This work proposes LoopFormer, a novel architecture addressing the inflexibility of conventional cyclic Transformers with fixed iteration counts, which struggle to adapt to varying computational budgets during inference. LoopFormer is trained on variable-length recurrence trajectories and incorporates shortcut consistency training alongside budget-conditioned modulation to ensure coherent and progressively refined representations across different inference depths. By integrating an elastic-depth design with trajectory alignment techniques, the model dynamically adjusts its inference steps according to available computational resources. Experimental results demonstrate that LoopFormer maintains robust performance under stringent computational constraints in language modeling and reasoning tasks, while also enabling smooth performance gains as the budget increases.

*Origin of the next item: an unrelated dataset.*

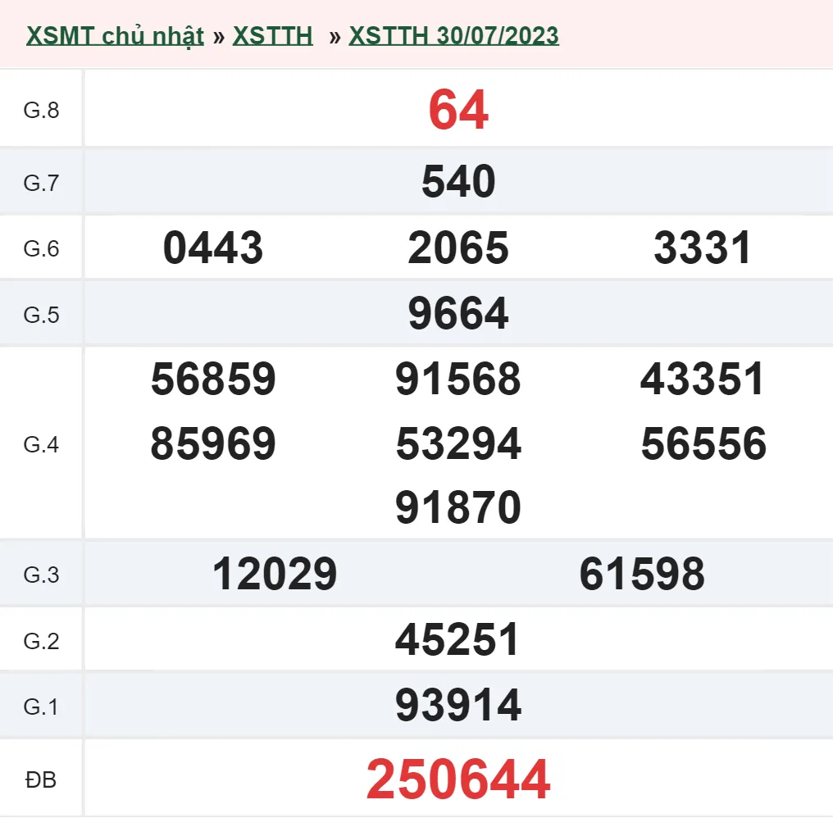Screen dimensions: 833x818
Task: Select number 93914 in prize G.1
Action: click(459, 703)
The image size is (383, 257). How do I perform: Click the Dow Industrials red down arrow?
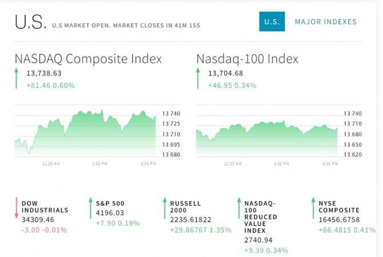pyautogui.click(x=17, y=208)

Looped Transformers have emerged as an efficient and powerful class of models for reasoning in the language domain. Recent studies show that these models achieve strong performance on algorithmic and reasoning tasks, suggesting that looped architectures possess an inductive bias toward latent reasoning. However, prior approaches fix the number of loop iterations during training and inference, leaving open the question of whether these models can flexibly adapt their computational depth under variable compute budgets. We introduce LoopFormer, a looped Transformer trained on variable-length trajectories to enable budget-conditioned reasoning. Our core contribution is a shortcut-consistency training scheme that aligns trajectories of different lengths, ensuring that shorter loops yield informative representations while longer loops continue to refine them. LoopFormer conditions each loop on the current time and step size, enabling representations to evolve consistently across trajectories of varying length rather than drifting or stagnating. Empirically, LoopFormer demonstrates robust performance on language modeling and reasoning benchmarks even under aggressive compute constraints, while scaling gracefully with additional budget. These results show that looped Transformers are inherently suited for adaptive language modeling, opening a path toward controllable and budget-aware large language models.